Fig. 3. Evaluation of the performance of PhenoSV and feature importance for coding and noncoding SVs.

Fig. 3

a Model AUCs in the hold-out test dataset for coding SVs (n = 1385 pathogenic and n = 1174 benign SVs, solid lines) and noncoding SVs (n = 57 pathogenic and n = 57 benign SVs, dashed lines). b, c Model AUCs in the independent test datasets of small coding SVs (n = 383 pathogenic and n = 366 benign SVs) with sizes ranging from 50 bp to 100 kbp and large coding SVs (n = 1208 pathogenic and 801 benign SVs) with sizes ranging from 100 kbp to 1 Mbp. d Model AUCs in the test datasets of insertions (n = 175 pathogenic SVs and n = 175 benign SVs), inversions (n = 20 pathogenic SVs and n = 20 benign SVs), and translocations (n = 68 pathogenic fusion transcripts and n = 38 benign fusion transcripts). e, f PhenoSV feature importance measured by percent AUC decrease in the hold-out test dataset for coding and noncoding SVs. g PhenoSV AUCs in the hold-out test dataset for coding and noncoding SVs trained with all 238 features or only a subset of features belonging to the same category (x axis).
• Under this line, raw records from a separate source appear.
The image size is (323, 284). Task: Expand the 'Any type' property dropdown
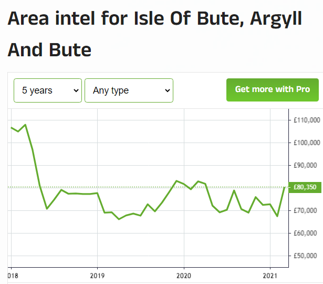coord(129,90)
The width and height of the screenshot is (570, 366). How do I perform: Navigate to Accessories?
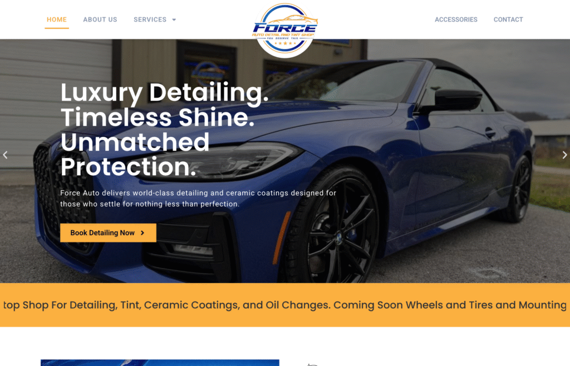tap(456, 19)
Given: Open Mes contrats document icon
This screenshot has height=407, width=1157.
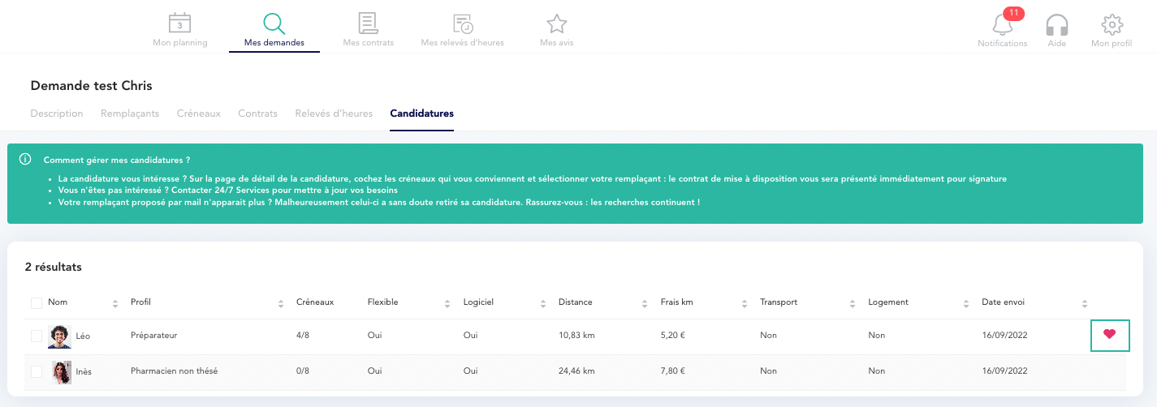Looking at the screenshot, I should [x=368, y=23].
Error bars represent 95% CI. h PhenoSV performance in prioritizing phenotype-related SVs. Displayed are percentage of samples that the true disease-related SV is prioritized (y-axis) within top k (x-axis) out of about 19,000 SVs. α controls for the contributions of phenotype information in prioritization. True disease-related SVs are from coding SVs in hold-out test set (top left panel), coding SVs in independent test set (top right panel), all noncoding SVs (bottom left panel), and SVs of insertion and inversion (bottom right panel). All SVs in (ac) and (eg) are deletions or duplications. Source data are provided as a Source Data file.